Tesla boss Elon Musk is guilty of insider trading against his followers using Dogecoin (DOGE), alleged memecoin investors in a court filing against the tech entrepreneur on Wednesday.
The accusations are a follow-up to a $258 billion class action lawsuit filed by the same group in June 2022, which accused Musk and his companies of causing hundreds of billions in losses to Dogecoin holders.
Elon Musk Dogecoin Agenda
According to amended filing in a Manhattan federal court on May 31, Elon Musk participated in “a deliberate course of carnival barking market manipulation,” through a “publicity circus” intended to pump up the price of Dogecoin.
These stunts include his public appearances and social media activity hyping Dogecoin since April 2019. These stunts boosted Dogecoin’s price by 36,000% to $0.70+ by May 2021. Today, DOGE is trading 90% off its high.
“Musk’s pretense that promoting Dogecoin is just a well-intentioned hobby – not to be taken seriously – is unbelievable,” read the filing, labeling the tycoon an “apex predator,” and his millions of Twitter followers as victims.
The lawsuit says that several studies have already shown the effect of Elon Musk’s tweets on the price of Dogecoin. In fact, Musk’s announcements that he will start RECEIVING SpaceX’s Dogecoin in 2021, and its VISITS at Twitter HQ after taking over the company last year, each contributed to the DOGE price change.
Musk once again used his influence by changing Twitter’s blue bird logo to a picture of the Doge meme’s Shiba Inu for three days, helping BOMBS the price of the coin by 30%.
The filing added that Musk and Tesla traded profitably around the billionaire’s “intentional movement,” citing blockchain records as evidence.

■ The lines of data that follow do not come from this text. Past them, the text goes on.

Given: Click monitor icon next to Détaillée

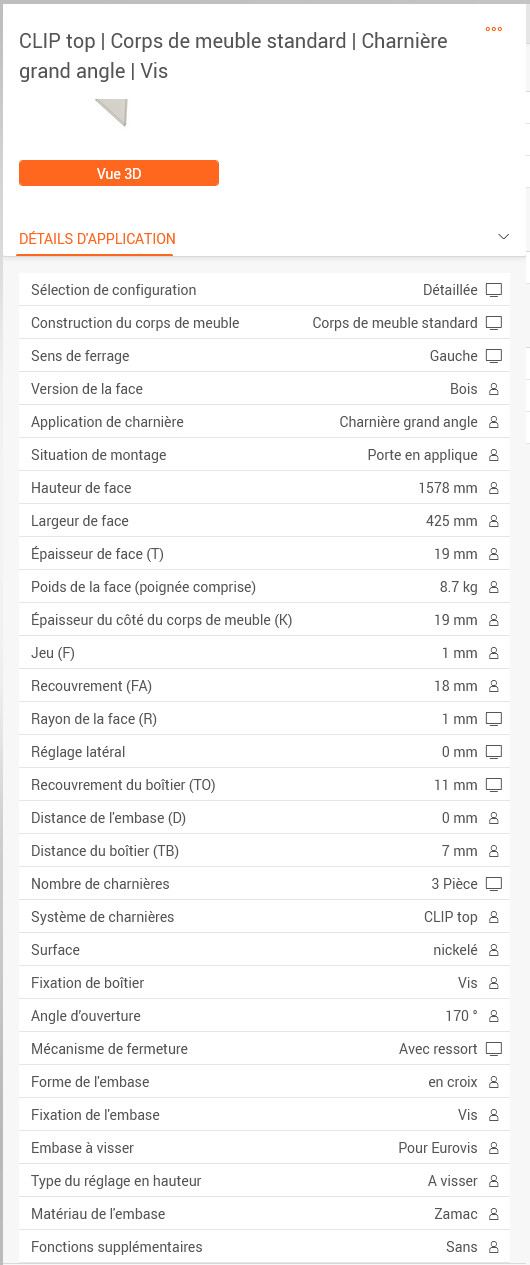Looking at the screenshot, I should [493, 290].
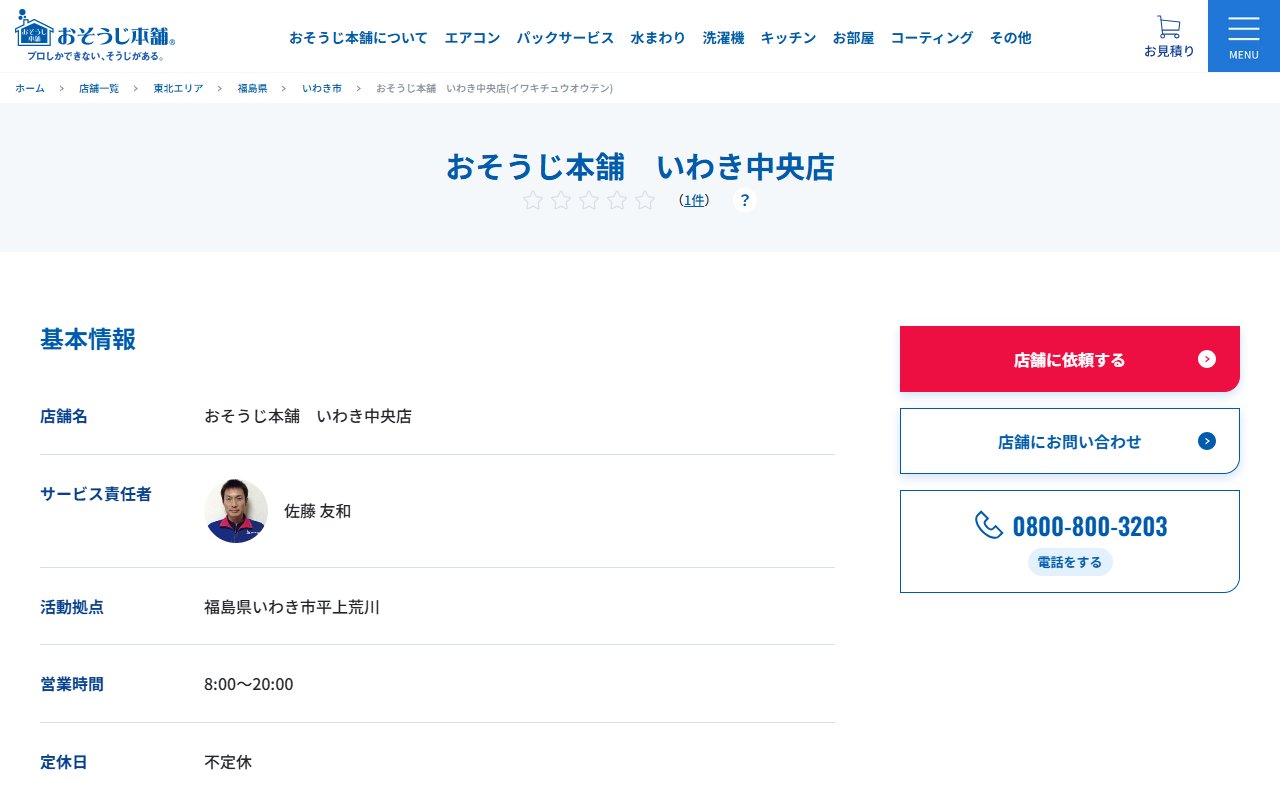Open the お見積り cart icon
1280x800 pixels.
(1168, 27)
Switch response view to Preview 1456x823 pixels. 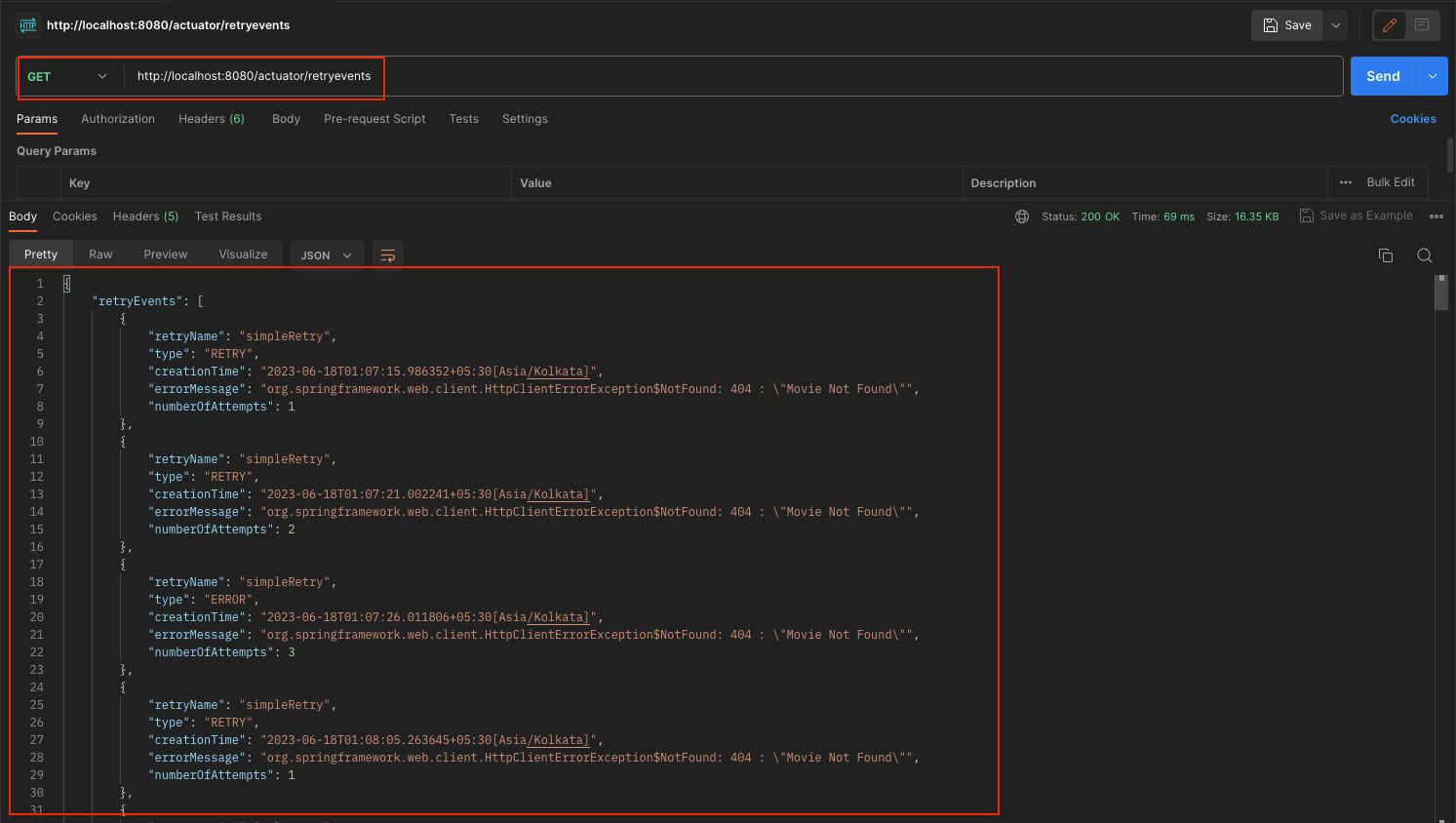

In particular, the lawsuit claims that a wallet address – DH5ya – allegedly belonged to Musk, and became the largest single holder of Dogecoin in February 2021. That wallet was then sold for millions of dollars. of Dogecoin several times throughout April 2021.
A key part of the lawsuit is the presupposition that Dogecoin is an unregistered security under current standards from the US Securities and Exchange Commission.
Musk was founded by Dogecoin creators Billy Markus and Jackson Palmer back in 2013 – but they remained involved in the development of the project for years. Markus himself often mocks Elon Musk on Twitter, both of whom often make small comments about crypto on Twitter.
When the original lawsuit was filed last year, Musk’s lawyers said the case was fictitious. “There is nothing illegal about tweeting words of support for, or funny pictures about, a legitimate cryptocurrency that continues to hold a market cap of nearly $10 billion,” they said.